Brandon is gone this month for training with the military, he has been gone two weeks and we have two weeks left to go. Out of the six Mother's Day's I have been a Mom he has only been home two (but conveniently has only missed one Father's Day when he was deployed, LOL). He was gone the year before he deployed for training, gone for deployment and then out of town for training and now this year. If he was home I would not even care about a gift, actually prefer no gifts and would be content with doing everything like normal but today because I am emotional and the option of me doing everything by choice rather than by necessity has gotten to me. I literally spent the whole day doing for others. I had to chase my mother in law down to even get her present to her and then somehow dinner for my Mom ended up at my house and so I got to prepare everything and clean up too. Yay! Honestly I don't mind but I was feeling like it would have been nice if my brother would have thought "hmm, my sister has four kids, it is mother's day, she is by herself, probably would be nice to have her over rather than make her do it all". I know his wife is his concern on Mother's Day, not me but jeez!

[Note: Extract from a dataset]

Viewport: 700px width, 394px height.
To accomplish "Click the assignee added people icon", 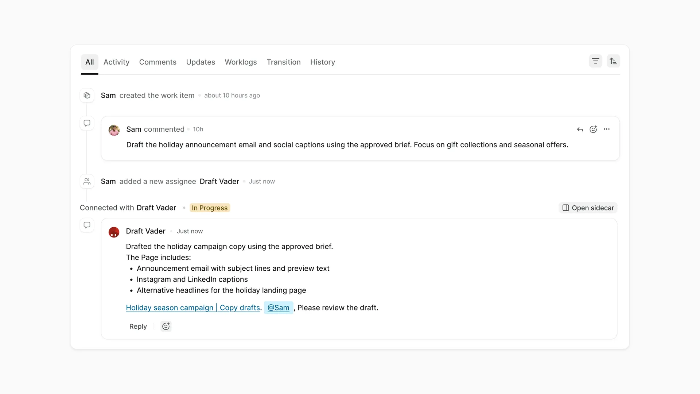I will 87,181.
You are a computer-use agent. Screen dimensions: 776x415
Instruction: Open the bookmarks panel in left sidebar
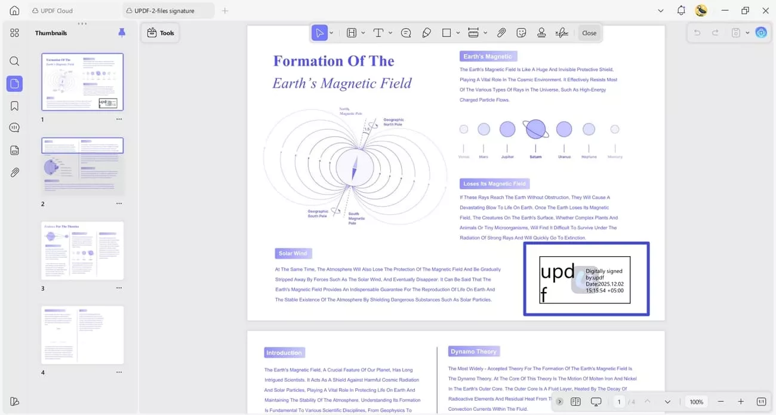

My husband (being apparently clueless to how I spent my day) mentioned to me how amazing the food in the chow hall was today and went into detail about the meal. Apparently the cook is amazing and he felt the need to tell me about his amazing steak dinner. Now I agree it was worthy of praise, since chow hall and gourmet don't usually go together but I could have heard all about it tomorrow instead! :)
The positive note is that my babies treated me well, loved on me and were well behaved. I can not ask for more! Bedtime was a breeze and as days go it was an excellent one where I go to bed feeling like we rocked as a family, much better than the days we go to bed and I feel like a heal of a Mom who failed on one level or another.
Reminding myself of how much I wanted to have children to call my own, little ones to call me Mommy and feeling blessed to have the life I do. I don't need a day to be appreciated when I honestly am blessed to have a husband and children who make me feel special all year.
Pity Party over!
nowthat'salady ⋅ May 12, 2014
Sometimes it helps just to get it out. Hopefully next year you get pampered.